E se nós, mesmo constrangidos pela fome, pelo frio
e pela noite, ainda batermos mais, chamarmos e pedirmos por amor de Deus com
muito pranto que nos abra e nos ponha para dentro assim mesmo, e ele
escandalizado disser: Estes são patifes importunos, eu os pagarei bem, como
merecem; e sair para fora com um bastão cheio de nós, e nos agarrar pelo capuz
e jogar por terra, e nos revirar na neve e nos bater nó por nó com aquele
bastão: se nós suportarmos todas essas coisas pacientemente e com alegria,
pensando nas penas de Cristo bendito, que temos que aguentar por seu amor; ó
Frei Leão, escreve que aqui e nisto há perfeita alegria.
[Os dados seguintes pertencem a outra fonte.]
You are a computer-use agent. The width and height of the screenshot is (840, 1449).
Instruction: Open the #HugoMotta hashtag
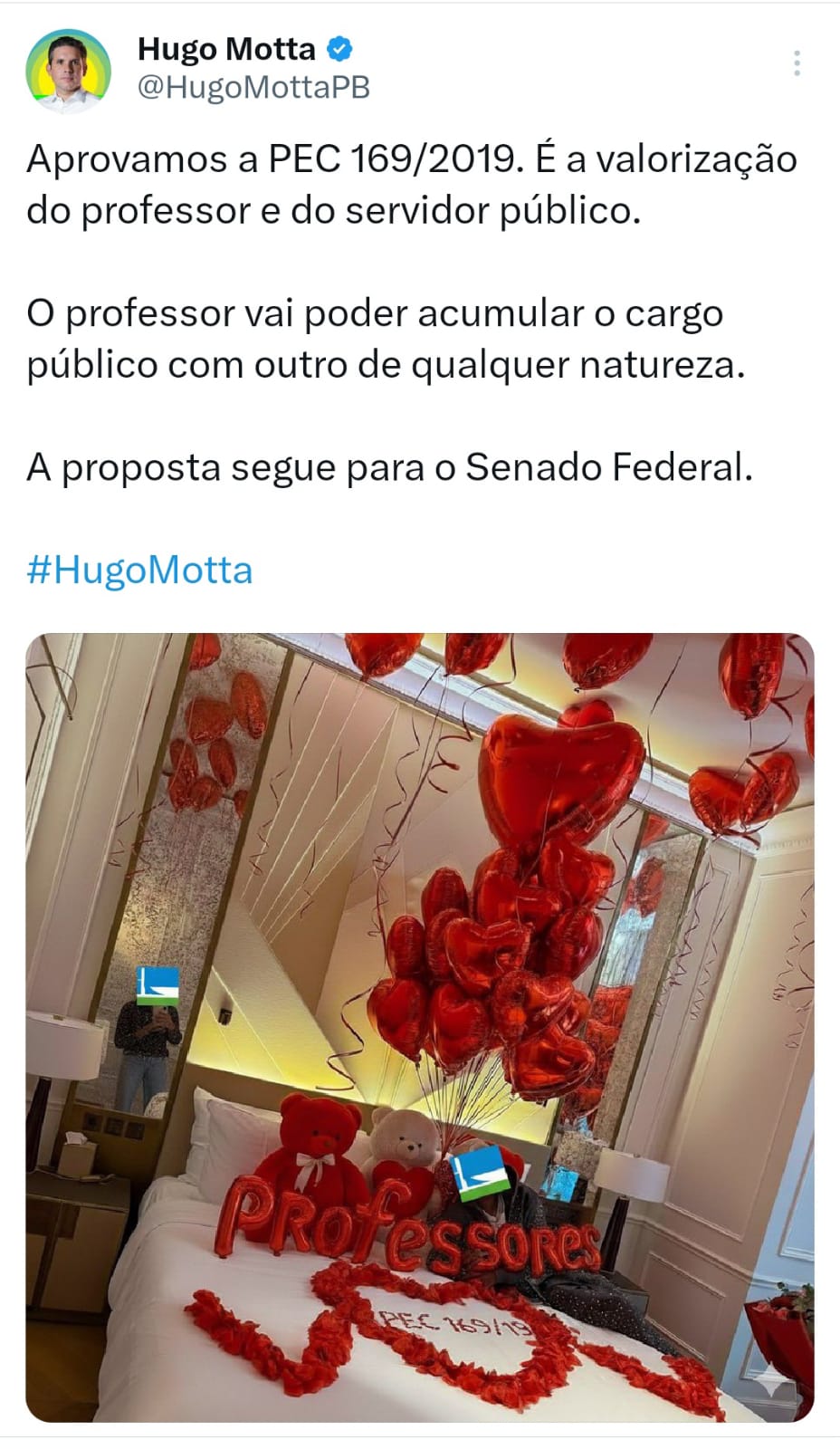coord(139,571)
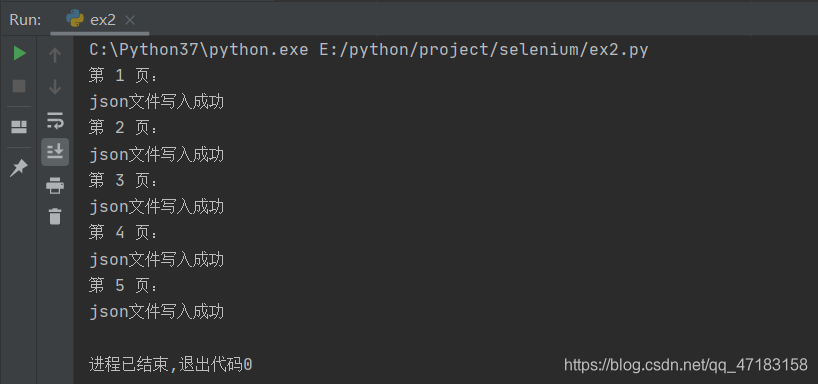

E, por isso, ouve a conclusão, Frei Leão. Acima de
todas as graças e dons do Espírito Santo, que Cristo concede aos seus amigos,
está a de vencer a si mesmo e de boa vontade, por amor de Cristo, suportar
penas, injúrias, opróbrios e mal-estares; porque de todos os outros dons de Deus
nós não podemos nos gloriar, pois não são nossos mas de Deus, como diz o
Apóstolo: Que é que tu tens que não recebeste de Deus? E se recebeste dele, por
que te glorias, como se o tivesses por ti? Mas na cruz da tribulação e da
aflição nós podemos nos gloriar, pois diz o Apóstolo: Não quero me gloriar a
não ser na cruz de nosso Senhor Jesus Cristo”.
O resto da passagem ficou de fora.